Chain D.L.K.: What, besides the obvious religious influence, inspired "Vengeance is Mine"? And how would you rate your progress in style since "Love is the Law" and "Alghorythm?"
MatF: Well how have I progressed, hmmmm well I always have the attitude that I will compose with whatever I have at the given time, I only compose when I feel the urge, even if its done on a cheesy keyboard or even an acoustic guitar. And just to let people know that the change in direction right after Burnt Beyond Recognition was due to me not having my studio set up, better yet being, in lack of some equipment and various other factors. I felt I needed to do something that compared production wise to Burnt Beyond Recognition- I was missing a lot because Dwayne and I split up the equipment and at that time I was really going through a lot mentally, my sisters suicide which really ate at me for a long time- I had a hard time forgiving myself for that one because I blamed myself for it on so many levels- it was really messed up because it happened about a week after Dwayne and I came home half way through one of our tours, the one which was cancelled mid way through, which was really screwed up.
I find it quite odd because, really we have always had religious connotations in our songs, whether it is the art or in the music, prior to Burnt Beyond Recognition, most of the religious connotations were sheer sarcasm to Dwayne and myself, or we just thought the references sounded cool. But as most people now know I went through some sort of convergence, which was a small part in Dwayne & I splitting up. Dwayne did not really like the idea of my references swaying in the opposite direction from before, as Im sure some fans did not like it either, but I never blatantly have come out and told anyone how to live their lives. Its really hard to write about dismal situations when it starts to affect you firsthand. It does not take a genius to know the world is going to shit in so many ways, and rather than letting it get the best of me and letting all of it consume me, I found that I had to look for something brighter-
I recall on several occasions where whether it be critics or fans, our music seemed apocalyptic or had an end of the world attitude behind it, but that there was always this glimmer of hope within the lining of the song, mostly expressed through the music.
To me Algorythum was like a live jam session, something I had always wanted to do, not necessarily for Mentallo, but because of the circumstances I decided to make it a Mentallo release- There was little sequencing involved due to the fact that I did not even have a functioning computer at the time, this is the big drawback to being an electronic musician, you depend on technology to a great extent. This is when I really decided to start playing live a lot more.
And Well Love Is The Law was me not wanting to repeat a live jam session again so I did most of that pretty much on a cheap laptop and added some live elements, but I really was in a stressful situation and I really felt rushed and well I did not even recieve an advance from my record company so without money being fronted to me for a recording project it really suffered but that’s the way the cards feel, I have no regrets because there are moments that are personal to me there, but I experimented a lot and got a little neurotic, hell I remember a friend and I listed to the final master and laughed because it was way out there, really we were laughing hysterically. I remember my record company said it would kill my career as a musician and I’m thinking "what career my wife supports me, you do’ not. Hell, I’ve already managed to get into Keyboard magazine 3 times, that was the highlight for me. Funny thing is Jim Aikin editor in chief at Keynoard thought our Return to Grimpen ward was sonically better than Jennifer Lopez’s album and she recorded that in a multi million-dollar studio, we recorded ours in a bedroom haha.
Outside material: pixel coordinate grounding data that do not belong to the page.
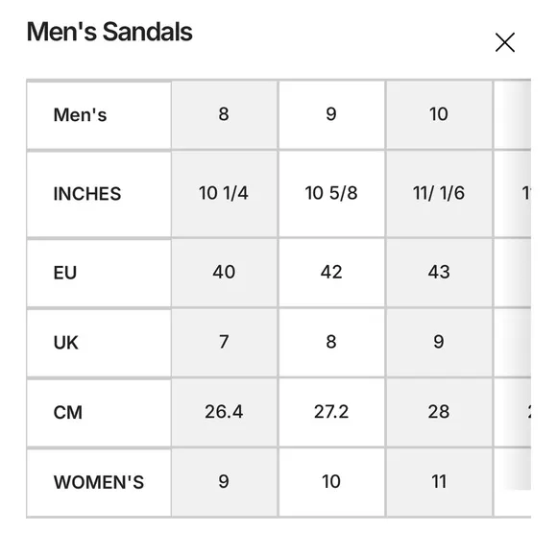Click the 10 5/8 inches cell

[x=331, y=194]

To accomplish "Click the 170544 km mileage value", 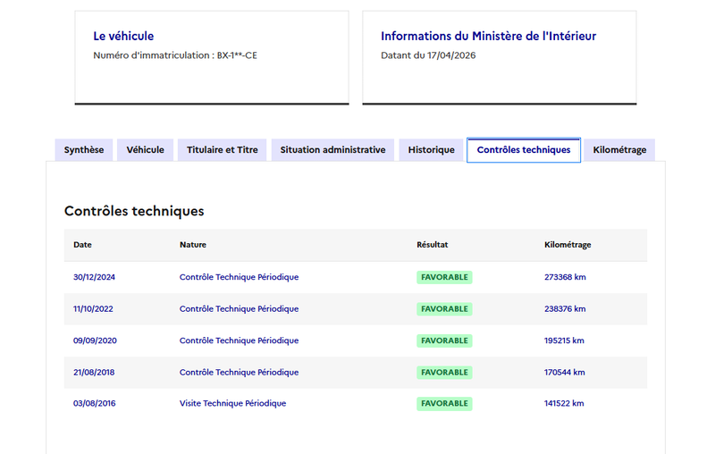I will tap(564, 373).
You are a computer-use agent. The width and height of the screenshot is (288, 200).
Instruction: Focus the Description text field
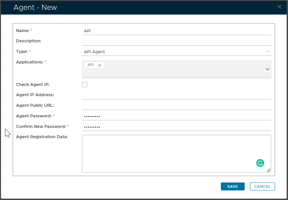pyautogui.click(x=176, y=41)
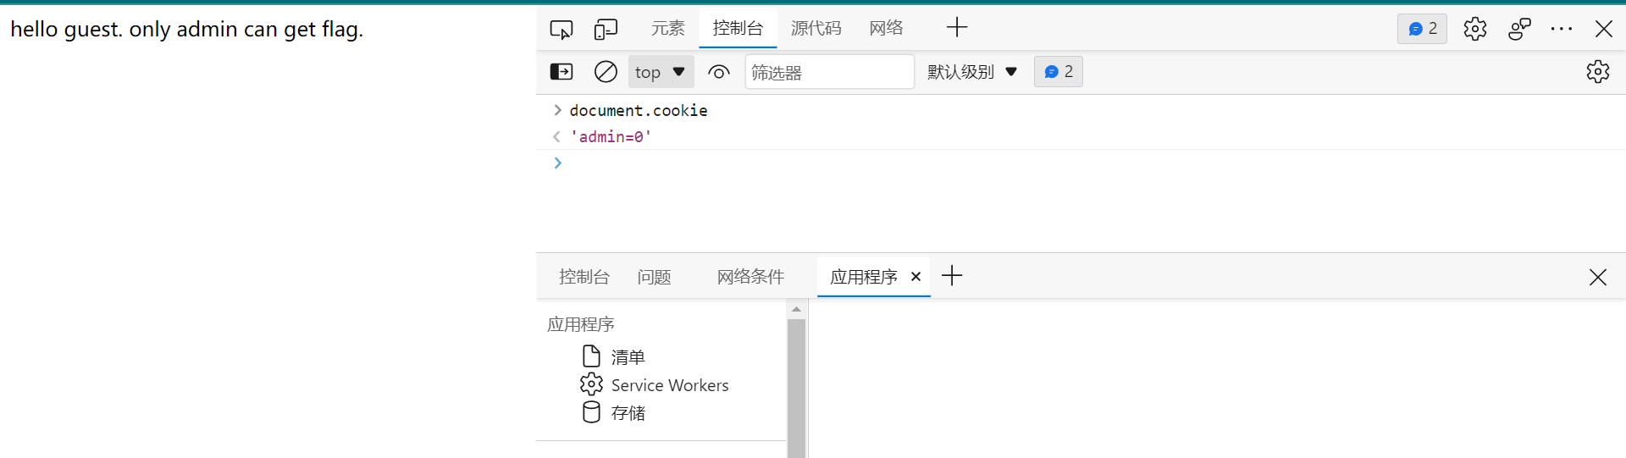Screen dimensions: 1626x458
Task: Add a new tool tab with plus icon
Action: 957,28
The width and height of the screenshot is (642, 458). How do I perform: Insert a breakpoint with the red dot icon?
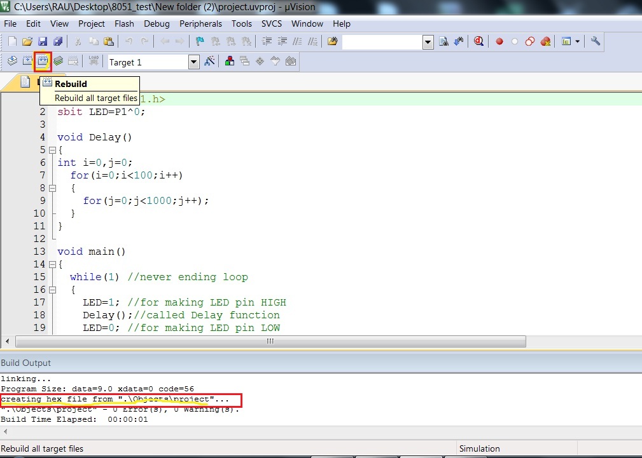(x=499, y=41)
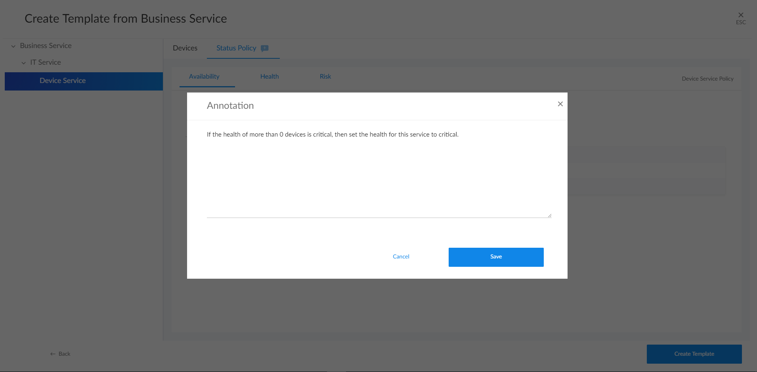
Task: Switch to the Health sub-tab
Action: coord(270,77)
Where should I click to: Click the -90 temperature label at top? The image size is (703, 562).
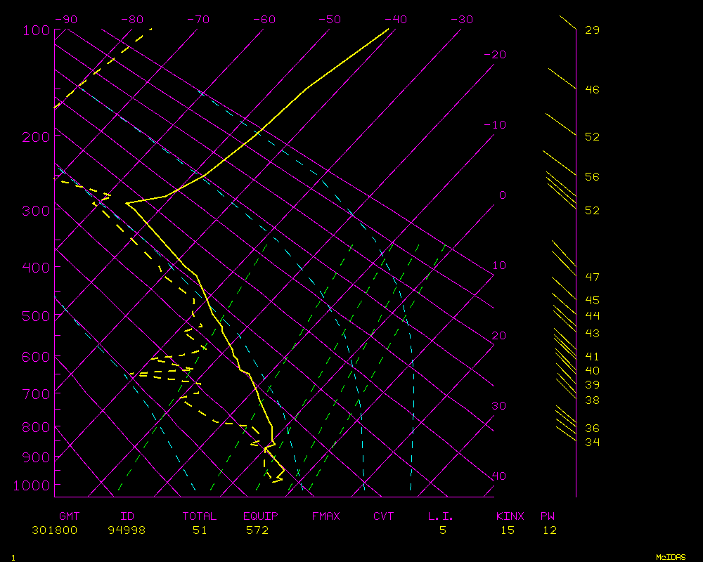coord(65,20)
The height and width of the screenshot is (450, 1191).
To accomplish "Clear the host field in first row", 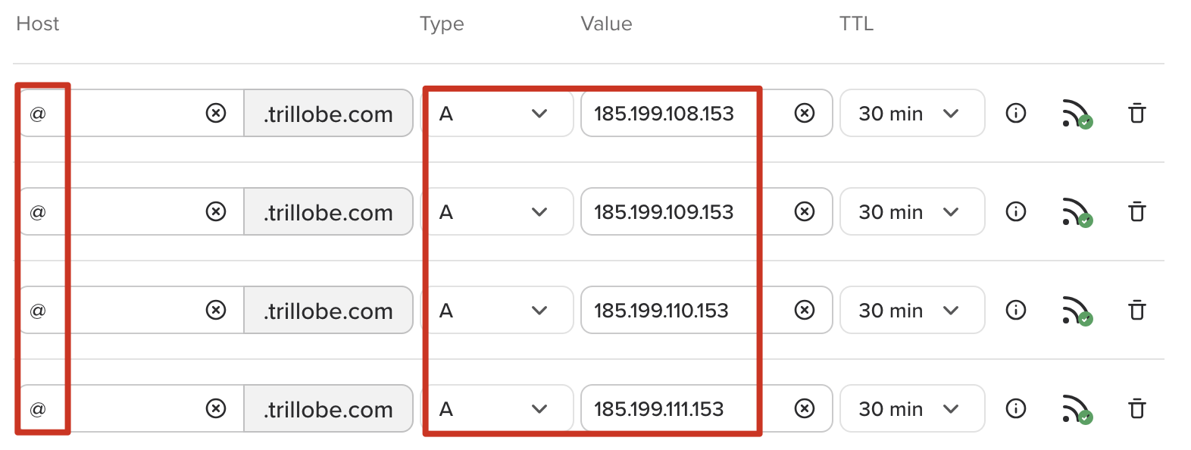I will point(216,114).
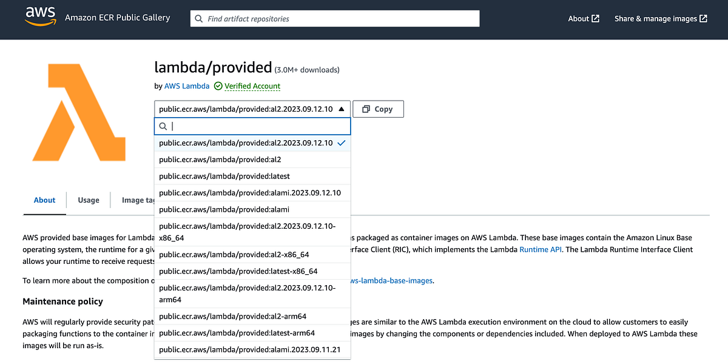Choose the provided:latest-arm64 tag option
The width and height of the screenshot is (728, 364).
[236, 332]
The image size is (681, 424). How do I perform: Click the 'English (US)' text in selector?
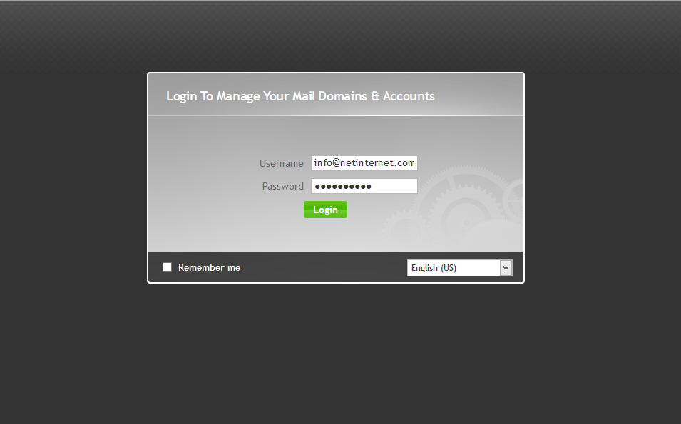point(434,268)
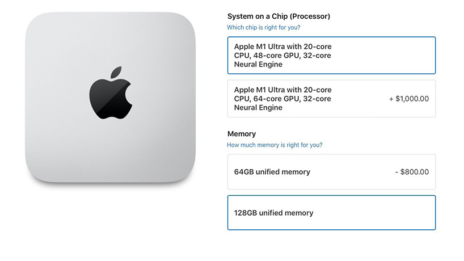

When someone tells me they enjoy my music, I’m still in awe. It does not stroke my ego, it just makes me feel that someone has related to something I have created and made it his or her own.
Chain D.L.K.: Is Mainesthai still a project or has it faded away over the last few years?
MatF: Sad to say Mainesthai has seemed to have faded away, Mike the vocalist was practically on every tour we ever did though, he was a live keyboardist as well, and it also gave me a break vocally during our performance when we did Mainesthai songs live which was most of the time- We had always planned to do another release, its just that things seemed to get in the way of things, Mike was moving around a lot, he lives a very fast life style, he moved to the Virgin Islands for a while, then to New York City, then to LA and that definitely put a dent in things, then he recently moved back to Austin, but I was in the middle of working on new Mentallo material and other things. Mike and I talk a lot. He just moved back to Manhattan. I was hoping he could perform at the encore show here in Austin, but due to circumstances that is out of the question. Dwayne & I played a couple of Mainesthai tracks in Dallas, so I put vocals on them.
Chain D.L.K.: How did the side project Shimri come to life, and what inspired it?
MatF: Well I am always working on music when I feel inspired, and I can not let that kind of time escape me, because I would then be wasting valuable inspiration but as for the Shimri project, well that was all about learning new software actually- It was more about sonics than expression. It was about creating a pallet of sounds and rhythms. Soundscapes in essence. I was in an up mood when creating most of the material. It was not about creating anything dark or negative. It does definitely have its aggro moments but it is on a different level. It’s more about movement and structure as well. I was never to keen on structure, which was always Dwayne’s thing. So I was in essence doing things I had not always cared to put a lot of effort into. Some of my most meaningful and heartfelt songs had no apparent structure to them. Like Legion of Lepers for instance, the programming of the musical notes did not take any time, maybe an evening and then by the end of the programming I just sort of told myself, I have to capture the mood so I manually do everything even the sequencer program, flip through the various musical parts when I feel its time and that’s why some of the old songs came out so long- but I did also do many structured tracks like Battered states of Euphoria for instance. For me it almost seems easier to structure something where I do not have to put words over it. Lyrics are not my strong point. They are really something I do not look forward doing.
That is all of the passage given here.